**TASK DIRECTIONS**
Give the records once more, exactly as they stand.

**PROVIDED RECORDS**
┏━━

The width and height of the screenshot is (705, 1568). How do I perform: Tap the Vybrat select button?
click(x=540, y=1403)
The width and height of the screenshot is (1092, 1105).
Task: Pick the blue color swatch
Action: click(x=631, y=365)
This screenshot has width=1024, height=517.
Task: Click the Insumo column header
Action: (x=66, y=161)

┗━━

**TASK SOLUTION**
The width and height of the screenshot is (705, 1568). How do I perform: Tap the Vybrat select button?
click(x=540, y=1403)
The width and height of the screenshot is (1092, 1105).
Task: Pick the blue color swatch
Action: click(x=631, y=365)
This screenshot has width=1024, height=517.
Task: Click the Insumo column header
Action: (x=66, y=161)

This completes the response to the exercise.